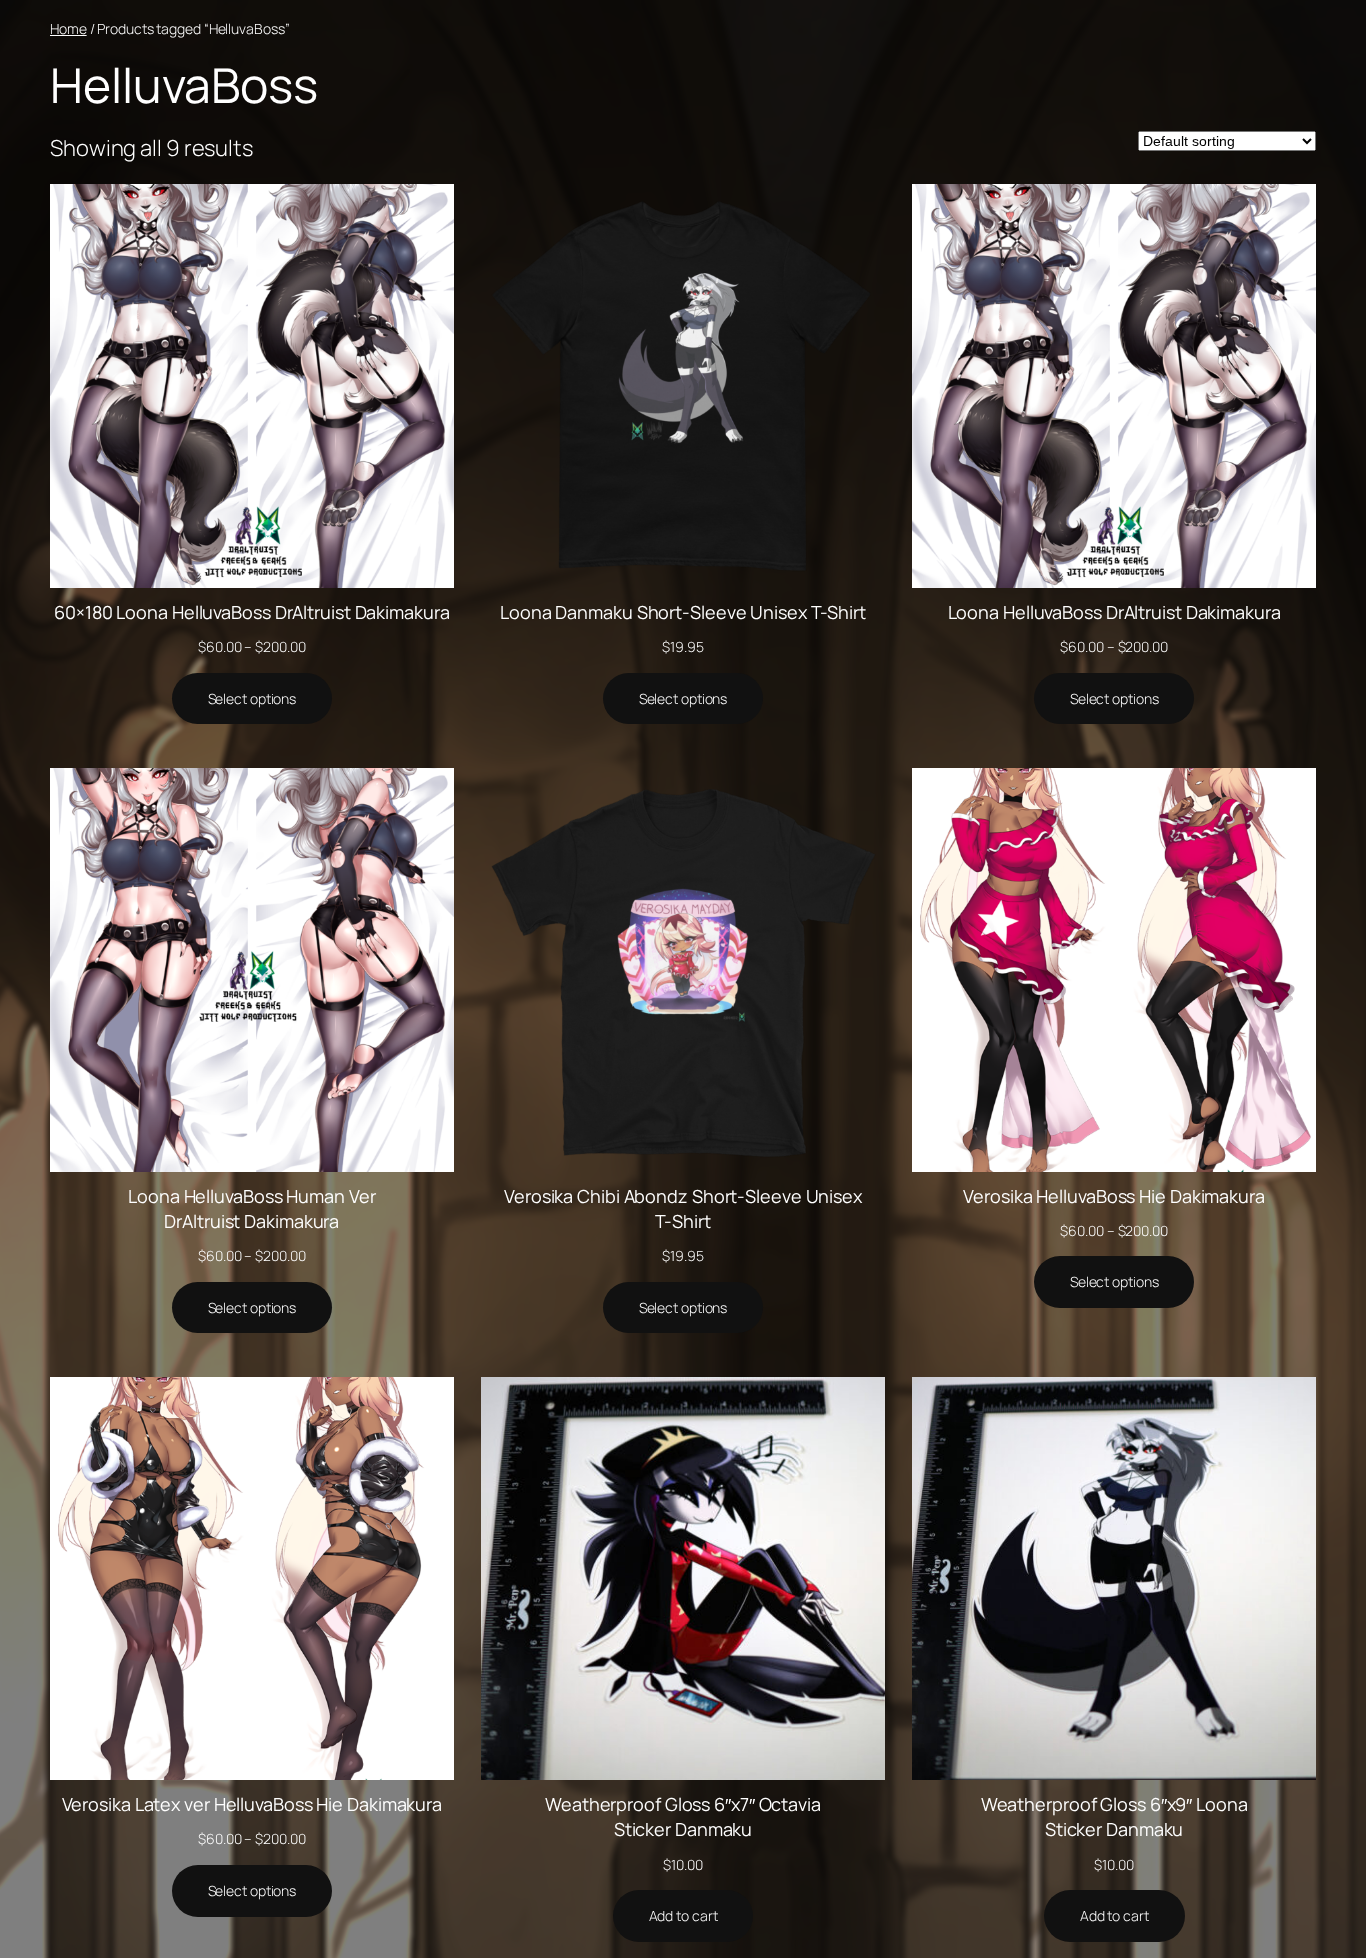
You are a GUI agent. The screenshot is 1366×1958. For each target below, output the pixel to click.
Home (68, 28)
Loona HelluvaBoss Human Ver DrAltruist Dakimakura (251, 1208)
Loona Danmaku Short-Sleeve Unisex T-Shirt (683, 612)
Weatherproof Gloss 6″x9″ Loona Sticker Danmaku (1114, 1816)
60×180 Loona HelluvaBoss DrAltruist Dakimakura (251, 612)
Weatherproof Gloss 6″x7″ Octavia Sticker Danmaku (683, 1816)
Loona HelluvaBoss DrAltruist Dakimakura (1114, 612)
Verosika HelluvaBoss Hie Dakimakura (1114, 1196)
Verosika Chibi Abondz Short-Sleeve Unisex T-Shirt (683, 1208)
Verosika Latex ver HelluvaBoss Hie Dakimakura (252, 1804)
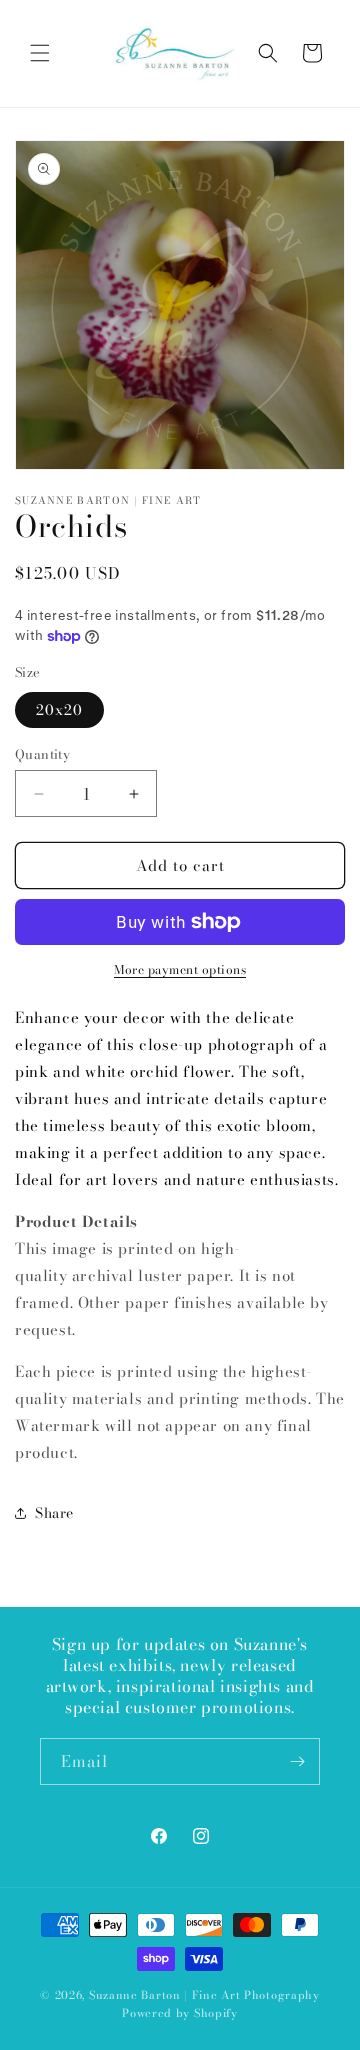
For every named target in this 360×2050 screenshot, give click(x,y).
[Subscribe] (297, 1761)
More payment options (180, 970)
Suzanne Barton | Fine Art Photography (204, 1995)
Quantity (42, 754)
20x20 (59, 710)
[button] (40, 53)
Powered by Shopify (180, 2013)
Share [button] (54, 1513)
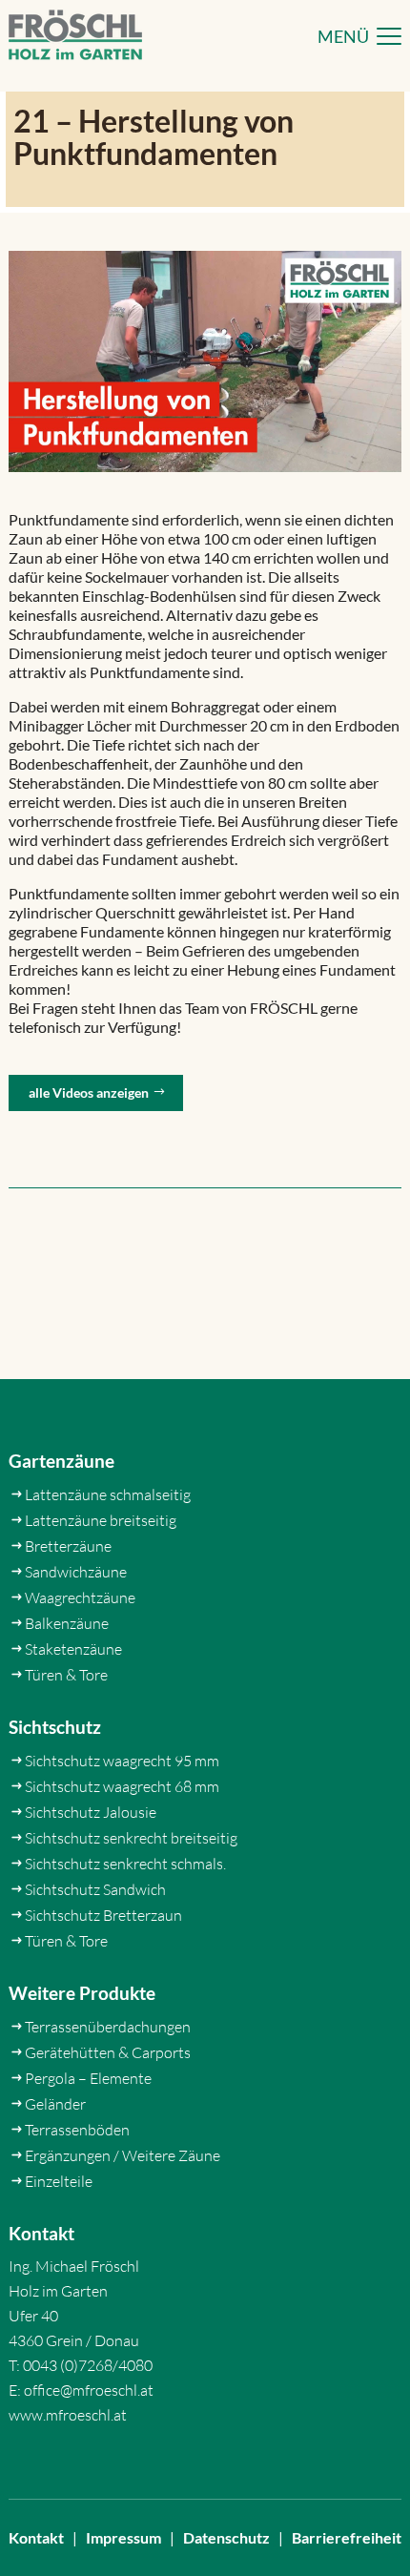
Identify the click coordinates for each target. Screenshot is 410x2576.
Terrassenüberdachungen (108, 2026)
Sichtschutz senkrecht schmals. (125, 1863)
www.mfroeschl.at (68, 2414)
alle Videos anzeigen (89, 1092)
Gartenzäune (61, 1461)
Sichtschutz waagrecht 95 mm (122, 1760)
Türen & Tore (66, 1674)
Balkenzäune (67, 1623)
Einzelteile (58, 2181)
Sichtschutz (55, 1727)
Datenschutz (226, 2537)
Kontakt (36, 2537)
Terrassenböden (77, 2129)
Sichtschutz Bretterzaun (103, 1915)
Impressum (123, 2537)
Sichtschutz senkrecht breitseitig (131, 1837)
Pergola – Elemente (88, 2078)
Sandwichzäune (76, 1571)
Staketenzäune (73, 1649)
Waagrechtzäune (80, 1597)
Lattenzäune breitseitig (100, 1520)
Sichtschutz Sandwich (95, 1889)
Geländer (55, 2103)
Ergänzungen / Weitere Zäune (122, 2155)
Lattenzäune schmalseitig (108, 1494)
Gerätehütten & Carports (108, 2052)
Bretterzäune (68, 1546)
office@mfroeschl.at (89, 2390)
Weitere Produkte (82, 1993)
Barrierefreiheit (346, 2537)
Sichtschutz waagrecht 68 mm (122, 1786)
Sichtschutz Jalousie (90, 1812)
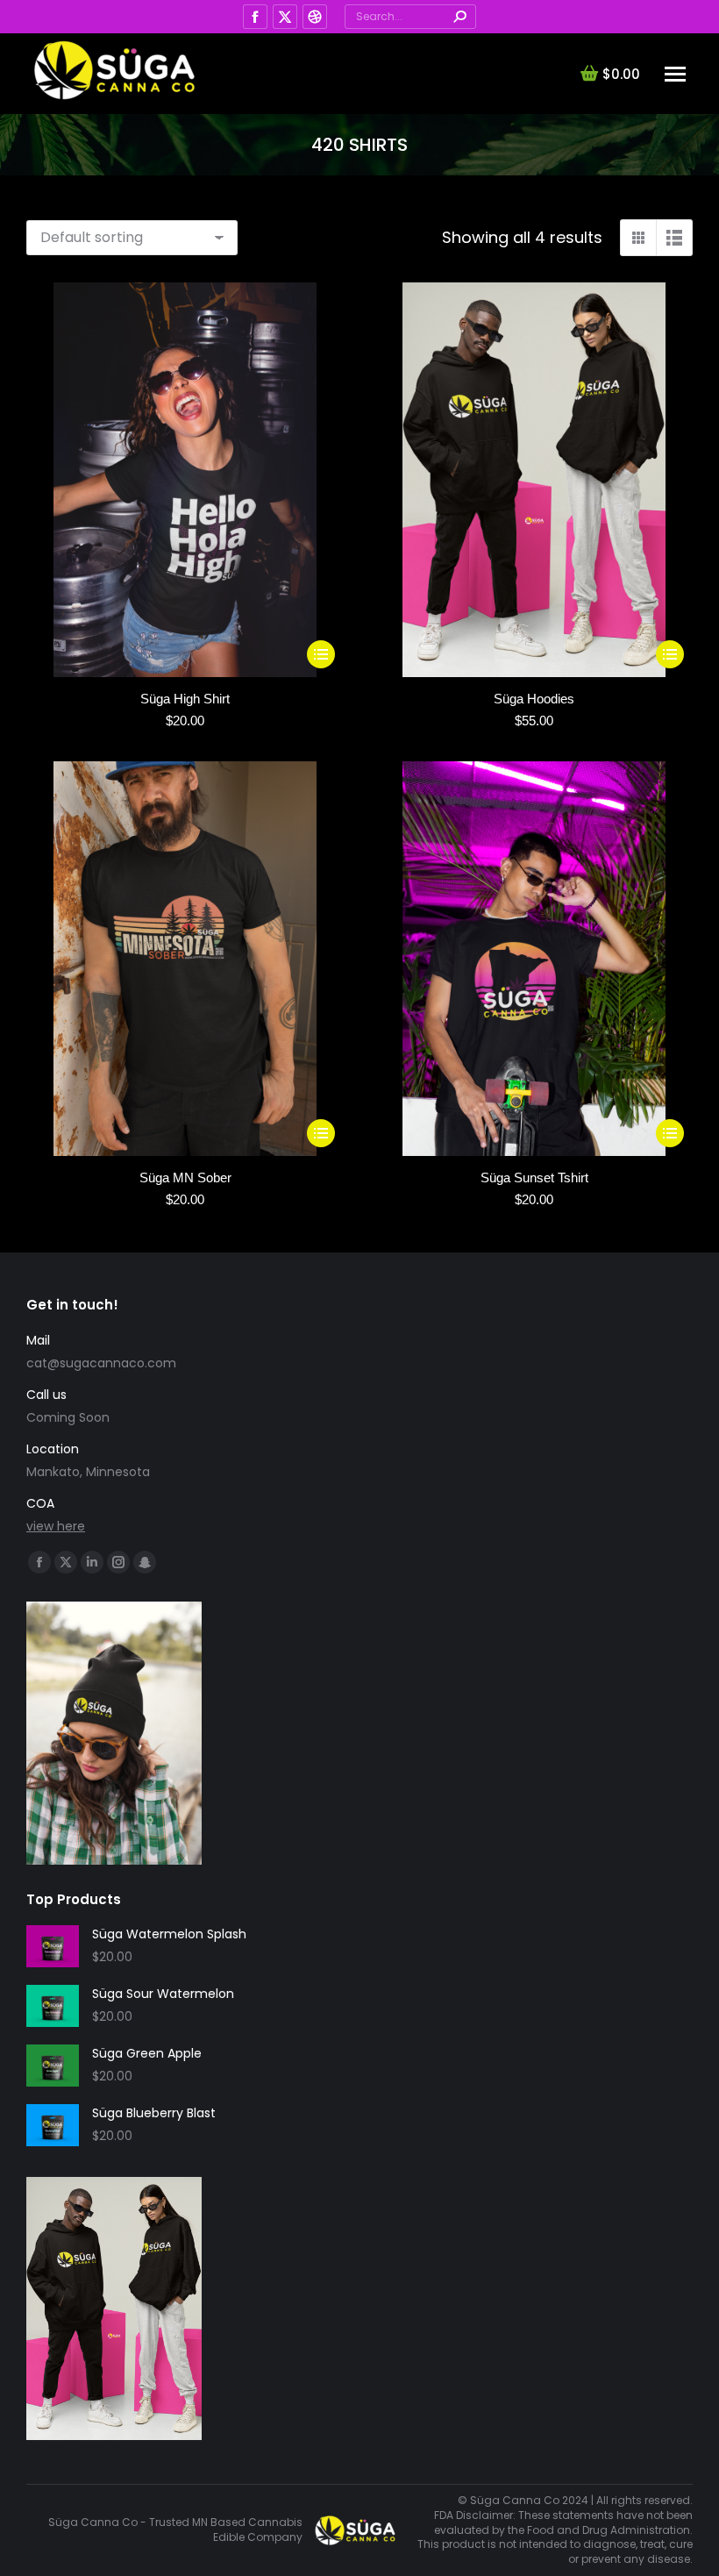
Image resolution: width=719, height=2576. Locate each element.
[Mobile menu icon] (675, 74)
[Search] (459, 16)
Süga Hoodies (534, 698)
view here (55, 1526)
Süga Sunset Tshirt (534, 1177)
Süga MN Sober (185, 1177)
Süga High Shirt (185, 698)
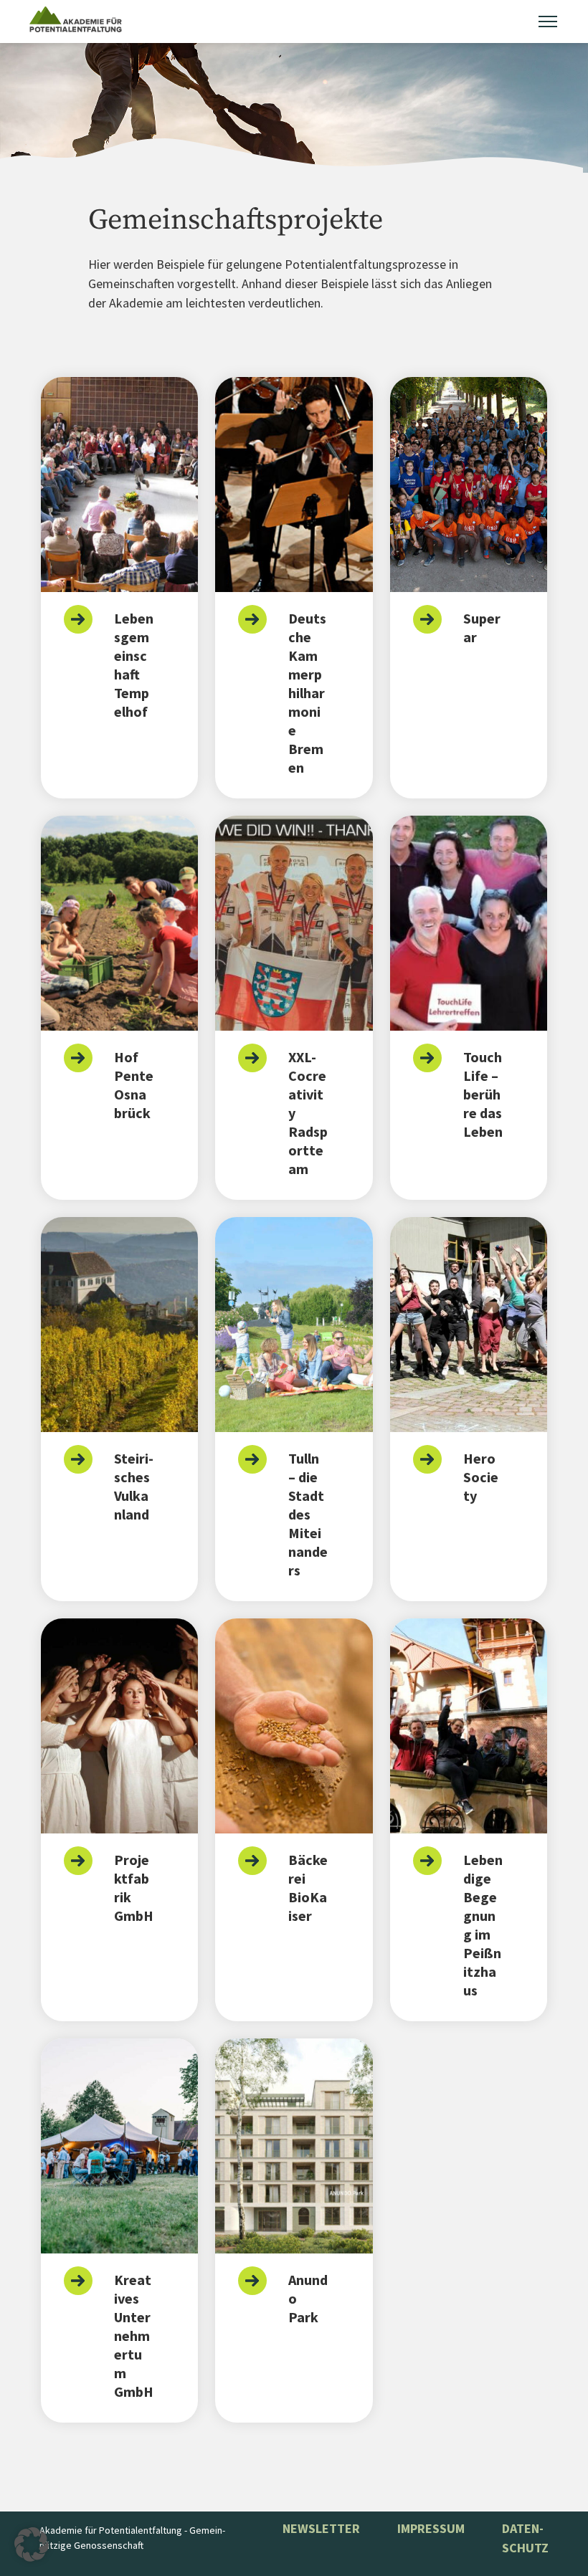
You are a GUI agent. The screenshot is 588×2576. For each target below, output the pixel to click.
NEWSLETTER (321, 2528)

##########

[Task requirements]: What's needed is an exact copy of the lines above from the one with "More payment options (180, 970)" through the one with "Identify the click", both included; the pictures stay out.

[Your response]:
More payment options (180, 970)
Suzanne Barton | Fine Art Photography (204, 1995)
Quantity (42, 754)
20x20 (59, 710)
[button] (40, 53)
Powered by Shopify (180, 2013)
Share [button] (54, 1513)
Identify the click coordinates for each target. Screenshot is 410x2576.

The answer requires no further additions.